The response should consist of every record, reproduced exactly.

Stored dataset items:
━━━━━━━━━━
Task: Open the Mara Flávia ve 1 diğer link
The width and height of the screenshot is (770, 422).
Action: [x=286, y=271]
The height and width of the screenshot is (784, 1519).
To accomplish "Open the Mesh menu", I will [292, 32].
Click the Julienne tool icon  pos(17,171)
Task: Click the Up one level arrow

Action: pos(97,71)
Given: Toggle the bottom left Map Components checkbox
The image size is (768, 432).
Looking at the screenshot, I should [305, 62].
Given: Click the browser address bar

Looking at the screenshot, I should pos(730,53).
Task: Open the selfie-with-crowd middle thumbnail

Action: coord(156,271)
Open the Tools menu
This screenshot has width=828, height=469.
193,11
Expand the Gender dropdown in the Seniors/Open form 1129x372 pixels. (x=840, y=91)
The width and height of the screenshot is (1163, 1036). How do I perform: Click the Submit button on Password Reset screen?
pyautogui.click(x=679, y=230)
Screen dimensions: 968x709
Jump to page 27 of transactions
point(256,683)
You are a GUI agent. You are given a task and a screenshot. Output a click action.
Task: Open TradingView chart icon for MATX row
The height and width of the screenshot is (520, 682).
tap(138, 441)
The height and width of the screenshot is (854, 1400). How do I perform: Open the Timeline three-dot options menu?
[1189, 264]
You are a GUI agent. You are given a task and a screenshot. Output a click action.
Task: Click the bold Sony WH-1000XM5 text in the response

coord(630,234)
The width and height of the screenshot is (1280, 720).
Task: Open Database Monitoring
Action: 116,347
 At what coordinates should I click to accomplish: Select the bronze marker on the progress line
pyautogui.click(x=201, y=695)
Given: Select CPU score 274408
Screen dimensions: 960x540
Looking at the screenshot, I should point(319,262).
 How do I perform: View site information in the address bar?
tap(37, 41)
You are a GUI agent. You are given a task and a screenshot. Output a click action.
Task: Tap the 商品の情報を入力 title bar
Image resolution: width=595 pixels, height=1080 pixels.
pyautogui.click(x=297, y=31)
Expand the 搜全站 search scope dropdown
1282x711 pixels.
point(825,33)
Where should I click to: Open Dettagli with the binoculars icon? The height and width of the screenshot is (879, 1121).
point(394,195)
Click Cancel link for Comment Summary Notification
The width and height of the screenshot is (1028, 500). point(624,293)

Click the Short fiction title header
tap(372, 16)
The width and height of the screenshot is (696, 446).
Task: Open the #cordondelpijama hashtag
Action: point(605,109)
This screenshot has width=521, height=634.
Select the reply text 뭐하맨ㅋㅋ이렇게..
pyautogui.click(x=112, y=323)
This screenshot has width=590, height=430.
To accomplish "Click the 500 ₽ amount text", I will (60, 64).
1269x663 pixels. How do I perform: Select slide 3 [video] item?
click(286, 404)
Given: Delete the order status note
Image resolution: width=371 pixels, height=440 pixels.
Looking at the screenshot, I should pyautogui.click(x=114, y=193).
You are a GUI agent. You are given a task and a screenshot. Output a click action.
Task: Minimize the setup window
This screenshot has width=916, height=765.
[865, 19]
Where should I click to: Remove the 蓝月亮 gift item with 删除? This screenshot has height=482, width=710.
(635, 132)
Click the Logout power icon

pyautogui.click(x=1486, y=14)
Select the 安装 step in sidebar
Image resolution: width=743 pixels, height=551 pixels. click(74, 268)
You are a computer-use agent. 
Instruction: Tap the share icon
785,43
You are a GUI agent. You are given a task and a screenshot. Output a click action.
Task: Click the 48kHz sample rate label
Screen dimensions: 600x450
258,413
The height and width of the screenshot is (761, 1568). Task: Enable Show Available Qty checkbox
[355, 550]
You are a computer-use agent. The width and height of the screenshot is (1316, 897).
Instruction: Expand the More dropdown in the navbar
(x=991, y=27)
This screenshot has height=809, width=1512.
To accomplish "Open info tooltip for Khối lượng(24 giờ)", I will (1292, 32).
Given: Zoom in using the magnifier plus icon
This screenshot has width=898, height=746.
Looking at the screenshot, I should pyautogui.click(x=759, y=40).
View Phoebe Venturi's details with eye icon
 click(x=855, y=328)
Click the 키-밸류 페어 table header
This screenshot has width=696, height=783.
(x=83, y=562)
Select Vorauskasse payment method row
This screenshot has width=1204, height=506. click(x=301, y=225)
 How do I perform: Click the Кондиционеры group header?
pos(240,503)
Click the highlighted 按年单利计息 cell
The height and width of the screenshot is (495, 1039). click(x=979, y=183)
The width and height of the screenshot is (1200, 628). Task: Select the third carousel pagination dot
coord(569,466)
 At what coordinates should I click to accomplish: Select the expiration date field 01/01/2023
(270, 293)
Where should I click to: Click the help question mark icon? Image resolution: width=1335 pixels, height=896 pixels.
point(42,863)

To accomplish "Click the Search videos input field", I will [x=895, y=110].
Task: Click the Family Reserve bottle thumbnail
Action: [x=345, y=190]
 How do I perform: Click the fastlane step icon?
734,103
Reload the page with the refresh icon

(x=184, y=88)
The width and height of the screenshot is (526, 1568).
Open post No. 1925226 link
━━━━━━━━━━
Your solution:
Task: Open the Mara Flávia ve 1 diğer link
The width and height of the screenshot is (770, 422).
Action: [x=286, y=271]
The height and width of the screenshot is (784, 1519).
To accomplish "Open the Mesh menu", I will [292, 32].
Click the Julienne tool icon  pos(17,171)
Task: Click the Up one level arrow

Action: pos(97,71)
Given: Toggle the bottom left Map Components checkbox
The image size is (768, 432).
Looking at the screenshot, I should [305, 62].
Given: Click the browser address bar

Looking at the screenshot, I should pos(730,53).
Task: Open the selfie-with-crowd middle thumbnail

Action: coord(156,271)
Open the Tools menu
This screenshot has width=828, height=469.
193,11
Expand the Gender dropdown in the Seniors/Open form 1129x372 pixels. (x=840, y=91)
The width and height of the screenshot is (1163, 1036). How do I perform: Click the Submit button on Password Reset screen?
pyautogui.click(x=679, y=230)
Screen dimensions: 968x709
Jump to page 27 of transactions
point(256,683)
You are a GUI agent. You are given a task and a screenshot. Output a click action.
Task: Open TradingView chart icon for MATX row
The height and width of the screenshot is (520, 682).
tap(138, 441)
The height and width of the screenshot is (854, 1400). How do I perform: Open the Timeline three-dot options menu?
[1189, 264]
You are a GUI agent. You are given a task and a screenshot. Output a click action.
Task: Click the bold Sony WH-1000XM5 text in the response

coord(630,234)
The width and height of the screenshot is (1280, 720).
Task: Open Database Monitoring
Action: 116,347
 At what coordinates should I click to accomplish: Select the bronze marker on the progress line
pyautogui.click(x=201, y=695)
Given: Select CPU score 274408
Screen dimensions: 960x540
Looking at the screenshot, I should point(319,262).
 How do I perform: View site information in the address bar?
tap(37, 41)
You are a GUI agent. You are given a task and a screenshot. Output a click action.
Task: Tap the 商品の情報を入力 title bar
Image resolution: width=595 pixels, height=1080 pixels.
pyautogui.click(x=297, y=31)
Expand the 搜全站 search scope dropdown
1282x711 pixels.
point(825,33)
Where should I click to: Open Dettagli with the binoculars icon? The height and width of the screenshot is (879, 1121).
point(394,195)
Click Cancel link for Comment Summary Notification
The width and height of the screenshot is (1028, 500). point(624,293)

Click the Short fiction title header
tap(372, 16)
The width and height of the screenshot is (696, 446).
Task: Open the #cordondelpijama hashtag
Action: point(605,109)
This screenshot has width=521, height=634.
Select the reply text 뭐하맨ㅋㅋ이렇게..
pyautogui.click(x=112, y=323)
This screenshot has width=590, height=430.
To accomplish "Click the 500 ₽ amount text", I will (60, 64).
1269x663 pixels. How do I perform: Select slide 3 [video] item?
click(286, 404)
Given: Delete the order status note
Image resolution: width=371 pixels, height=440 pixels.
Looking at the screenshot, I should pyautogui.click(x=114, y=193).
You are a GUI agent. You are given a task and a screenshot. Output a click action.
Task: Minimize the setup window
This screenshot has width=916, height=765.
[865, 19]
Where should I click to: Remove the 蓝月亮 gift item with 删除? This screenshot has height=482, width=710.
(635, 132)
Click the Logout power icon

pyautogui.click(x=1486, y=14)
Select the 安装 step in sidebar
Image resolution: width=743 pixels, height=551 pixels. click(74, 268)
You are a computer-use agent. 
Instruction: Tap the share icon
785,43
You are a GUI agent. You are given a task and a screenshot. Output a click action.
Task: Click the 48kHz sample rate label
Screen dimensions: 600x450
258,413
The height and width of the screenshot is (761, 1568). Task: Enable Show Available Qty checkbox
[355, 550]
You are a computer-use agent. The width and height of the screenshot is (1316, 897).
Instruction: Expand the More dropdown in the navbar
(x=991, y=27)
This screenshot has height=809, width=1512.
To accomplish "Open info tooltip for Khối lượng(24 giờ)", I will (1292, 32).
Given: Zoom in using the magnifier plus icon
This screenshot has width=898, height=746.
Looking at the screenshot, I should pyautogui.click(x=759, y=40).
View Phoebe Venturi's details with eye icon
 click(x=855, y=328)
Click the 키-밸류 페어 table header
This screenshot has width=696, height=783.
(x=83, y=562)
Select Vorauskasse payment method row
This screenshot has width=1204, height=506. click(x=301, y=225)
 How do I perform: Click the Кондиционеры group header?
pos(240,503)
Click the highlighted 按年单利计息 cell
The height and width of the screenshot is (495, 1039). click(x=979, y=183)
The width and height of the screenshot is (1200, 628). Task: Select the third carousel pagination dot
coord(569,466)
 At what coordinates should I click to accomplish: Select the expiration date field 01/01/2023
(270, 293)
Where should I click to: Click the help question mark icon? Image resolution: width=1335 pixels, height=896 pixels.
point(42,863)

To accomplish "Click the Search videos input field", I will [x=895, y=110].
Task: Click the Family Reserve bottle thumbnail
Action: [x=345, y=190]
 How do I perform: Click the fastlane step icon?
734,103
Reload the page with the refresh icon

(x=184, y=88)
The width and height of the screenshot is (526, 1568).
Open post No. 1925226 link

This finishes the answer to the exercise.